The MIC was defined as the lowest concentration of metal that all

The MIC was defined as the lowest concentration of metal that allowed no bacterial growth. For each metal and bacterial strain, at least three independent experiments were carried out. β-galactosidase assay Enzyme activities were measured from bacteria grown overnight in LB or in LB Stattic price supplemented with different metal salts (concentrations are specified in Results). β-galactosidase activity was assayed according to a previously described protocol [68]. Western blotting Cell lysates were prepared from bacteria grown overnight in LB or in LB supplemented with either 0.6 mM ZnSO4

or 0.15 mM FeSO4. Equal amounts of total protein (3 μg) were separated by Tricine-SDS-PA gel electrophoresis, followed by protein transfer to a nitrocellulose membrane. For Western blotting, the membranes were probed with ColR-specific polyclonal antibodies, followed by treatment SHP099 nmr with alkaline phosphatase-conjugated goat anti-rabbit immunoglobulin G. The blots

were developed using bromochloroindolyl phosphate/nitro blue tetrazolium (BCIP/NBT). Acknowledgments We are grateful to Hedvig Tamman, Andres Ainelo and Hanna Hõrak for critically reading the manuscript. We thank Külliki Holtsmann for assistance in the cloning and Peeter Hõrak and Riho Teras for advice in the statistical analysis. This work was supported by the grant 7829 from the Estonian Science Foundation, by Targeted Financing Project TLOMR0031 and by Institutional Abemaciclib mw Research grant IUT20-19.
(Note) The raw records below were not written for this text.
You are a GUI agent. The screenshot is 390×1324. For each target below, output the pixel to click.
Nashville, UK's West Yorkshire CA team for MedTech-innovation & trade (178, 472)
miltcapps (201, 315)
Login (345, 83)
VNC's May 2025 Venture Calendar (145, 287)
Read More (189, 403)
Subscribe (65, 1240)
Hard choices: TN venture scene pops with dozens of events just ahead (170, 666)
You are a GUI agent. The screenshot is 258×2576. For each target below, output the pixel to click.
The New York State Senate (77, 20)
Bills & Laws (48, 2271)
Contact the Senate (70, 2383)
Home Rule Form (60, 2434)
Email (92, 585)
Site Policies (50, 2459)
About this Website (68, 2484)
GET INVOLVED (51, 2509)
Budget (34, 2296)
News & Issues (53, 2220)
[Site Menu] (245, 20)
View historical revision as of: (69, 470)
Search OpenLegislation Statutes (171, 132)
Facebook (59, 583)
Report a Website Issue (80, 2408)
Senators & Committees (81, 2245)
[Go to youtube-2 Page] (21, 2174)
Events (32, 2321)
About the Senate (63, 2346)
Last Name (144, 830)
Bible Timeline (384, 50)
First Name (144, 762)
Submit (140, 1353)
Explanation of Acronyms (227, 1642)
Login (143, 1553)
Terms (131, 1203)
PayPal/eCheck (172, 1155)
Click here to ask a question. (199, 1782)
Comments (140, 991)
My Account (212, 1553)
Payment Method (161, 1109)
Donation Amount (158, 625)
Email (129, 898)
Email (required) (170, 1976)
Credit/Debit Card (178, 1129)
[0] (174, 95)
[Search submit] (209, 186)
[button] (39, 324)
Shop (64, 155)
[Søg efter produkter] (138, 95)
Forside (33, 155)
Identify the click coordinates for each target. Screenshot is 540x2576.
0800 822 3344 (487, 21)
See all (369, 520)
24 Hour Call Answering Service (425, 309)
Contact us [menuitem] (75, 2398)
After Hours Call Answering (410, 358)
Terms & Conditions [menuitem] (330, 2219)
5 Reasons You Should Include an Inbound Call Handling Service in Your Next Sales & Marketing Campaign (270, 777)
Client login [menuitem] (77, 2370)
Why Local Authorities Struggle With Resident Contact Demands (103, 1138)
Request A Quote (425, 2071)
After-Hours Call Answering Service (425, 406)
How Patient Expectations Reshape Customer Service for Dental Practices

Electronic supplementary material Additional file 1: Table S1: Bacterial strains and plasmids. (DOCX 56 KB) Additional file 2: Table S2: The oligonucleotides. (DOCX 22 KB) Additional file 3: Table S3: The oligonucleotide pairs used in two sequential PCRs for site-directed mutagenesis of colS. (DOCX 18 KB) References 1. Andreini C, Bertini I, Cavallaro G, Holliday GL, Thornton JM: Metal ions in biological catalysis: from enzyme databases to general principles. J Biol Inorg Chem 2008,13(8):1205–1218.CrossRef 2. Touati D: Iron and oxidative stress in bacteria. Arch Biochem Biophys 2000,373(1):1–6.PubMedCrossRef 3. Imlay JA: Iron-sulphur next clusters and the problem with oxygen. Mol Microbiol 2006,59(4):1073–1082.PubMedCrossRef 4. McDevitt CA, Ogunniyi AD, Valkov E, Lawrence MC, Kobe B, McEwan AG, Paton JC: A molecular mechanism for bacterial susceptibility to zinc. PLoS Pathog 2011,7(11):e1002357.PubMedCentralPubMedCrossRef 5. Outten CE, O’Halloran TV: Femtomolar sensitivity of metalloregulatory proteins controlling zinc homeostasis. Science 2001,292(5526):2488–2492.PubMedCrossRef 6. Changela A, Chen K, Xue Y, Holschen J, Outten CE, O’Halloran TV, Mondragon A: Molecular basis of metal-ion selectivity and zeptomolar sensitivity by CueR. Science 2003,301(5638):1383–1387.PubMedCrossRef 7. Nies DH: Efflux-mediated heavy metal resistance in prokaryotes. FEMS Microbiol Rev 2003,27(2–3):313–339.PubMedCrossRef 8.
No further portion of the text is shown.